[Stored data]
########

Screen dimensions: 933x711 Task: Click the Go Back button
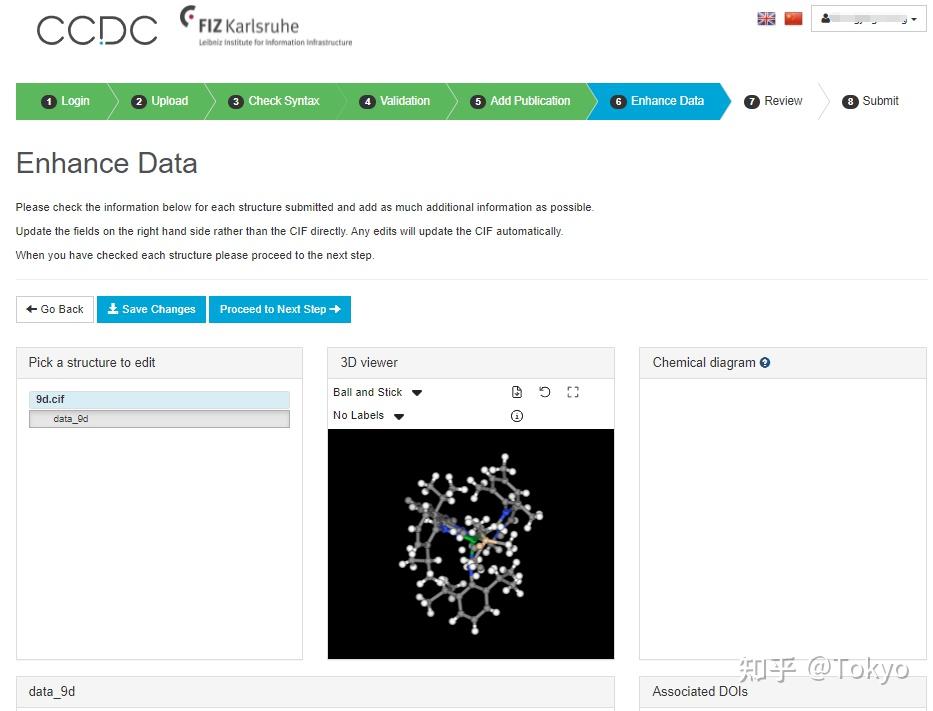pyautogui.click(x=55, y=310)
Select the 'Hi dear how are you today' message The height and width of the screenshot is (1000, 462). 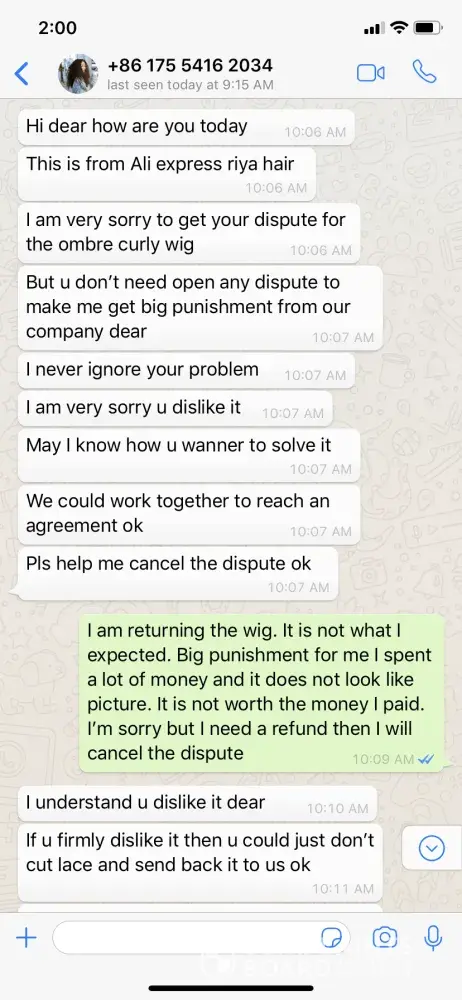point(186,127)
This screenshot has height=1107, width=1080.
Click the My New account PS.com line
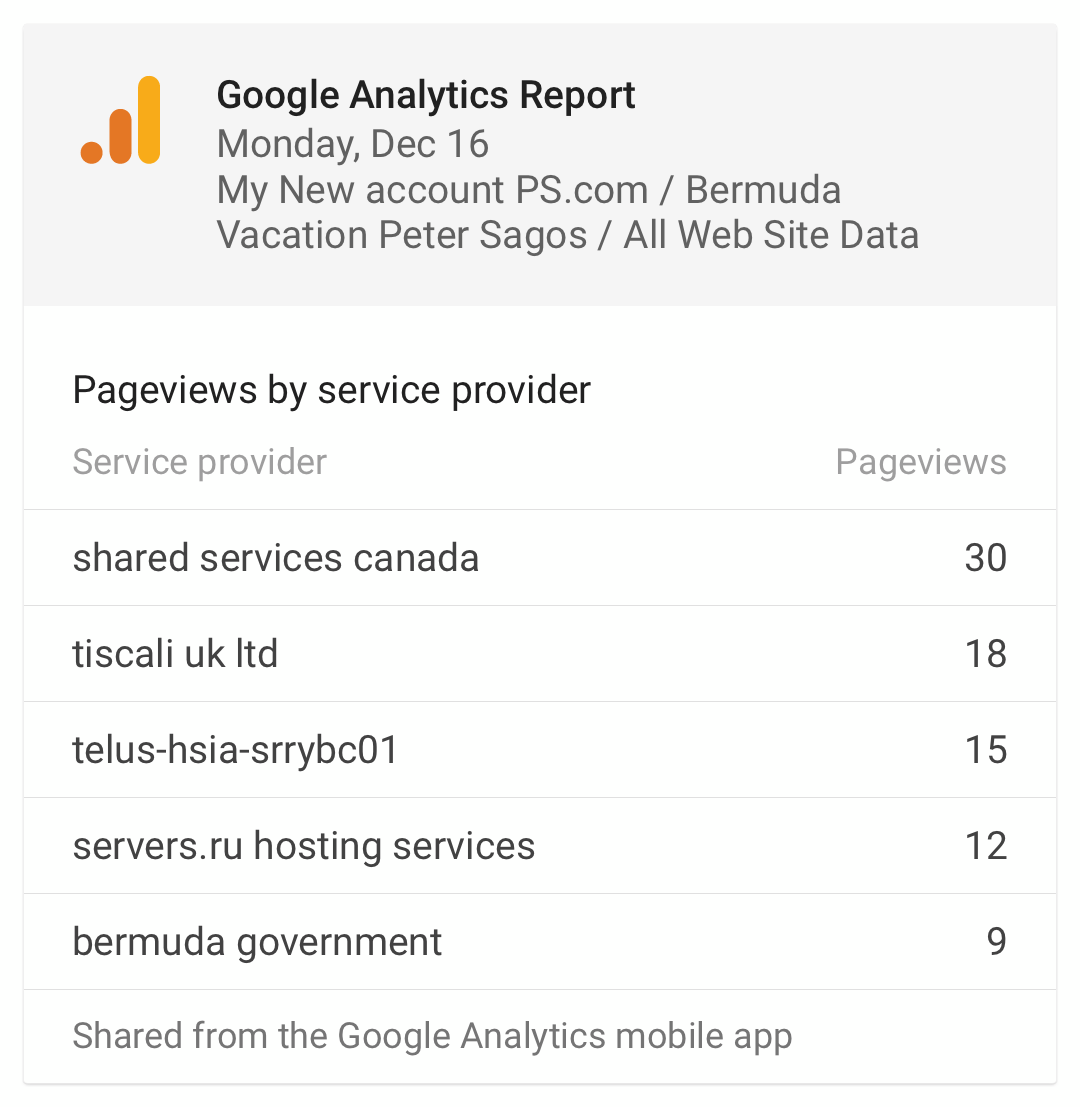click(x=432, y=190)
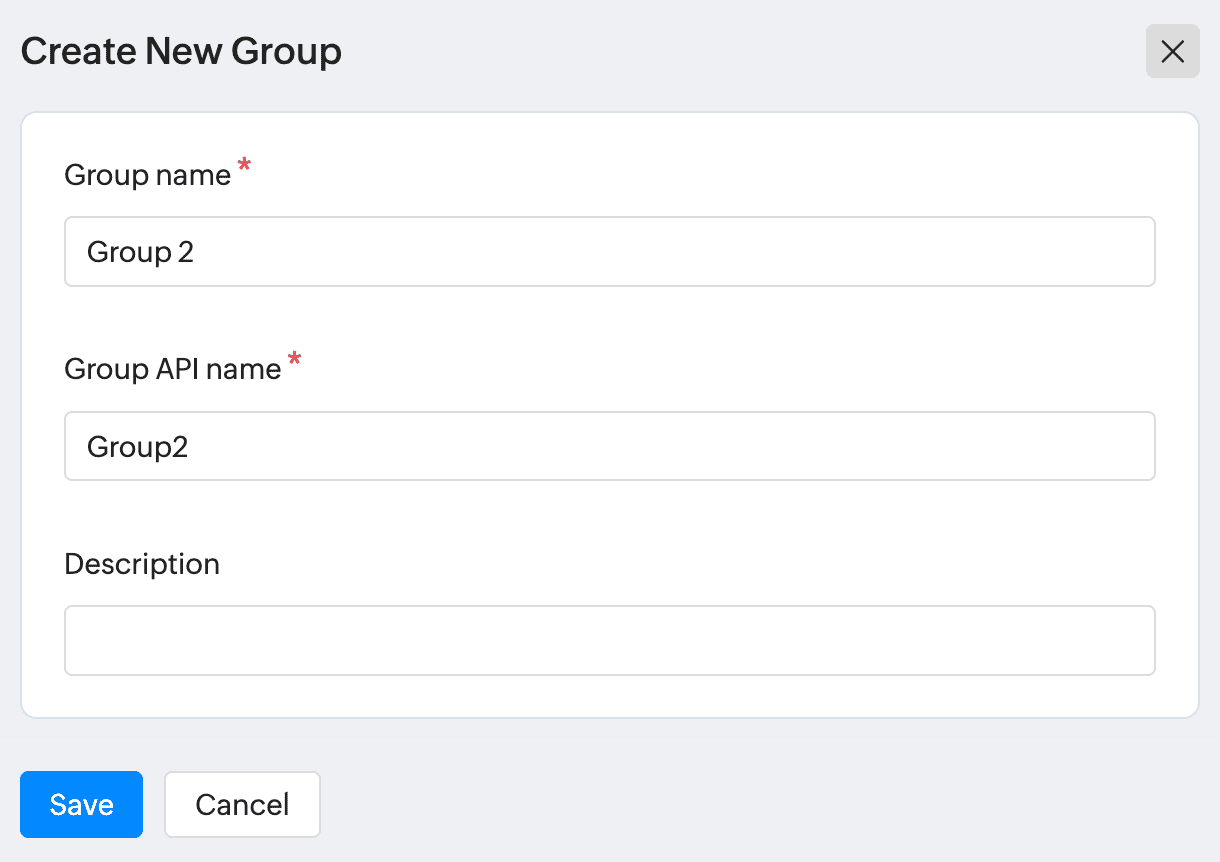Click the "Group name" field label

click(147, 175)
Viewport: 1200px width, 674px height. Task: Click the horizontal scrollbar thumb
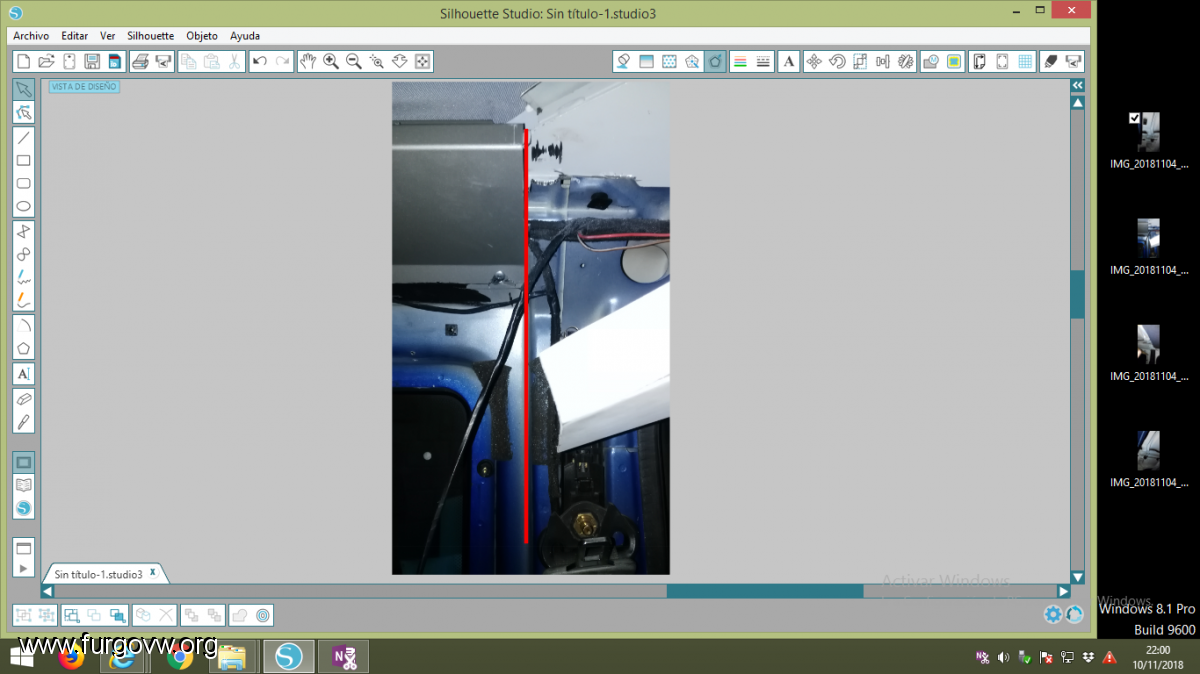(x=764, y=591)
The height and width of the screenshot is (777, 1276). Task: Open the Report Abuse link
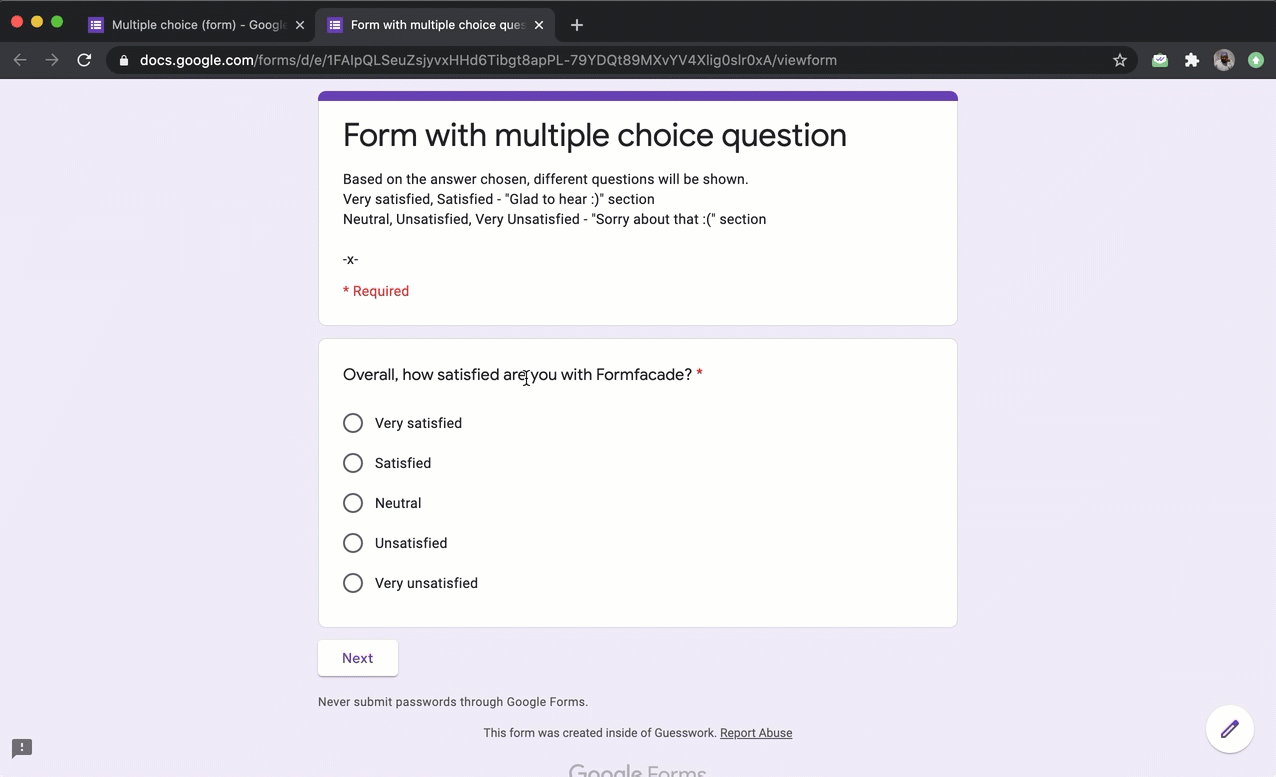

########

PROBLEM: Final stretch of the data: repeat exactly each line from the one containing "Viewport: 1200px width, 674px" through the last, and omit all pictures.

FINISHED TASK:
Viewport: 1200px width, 674px height. Task: Click the horizontal scrollbar thumb
(x=764, y=591)
The height and width of the screenshot is (777, 1276). Task: Open the Report Abuse link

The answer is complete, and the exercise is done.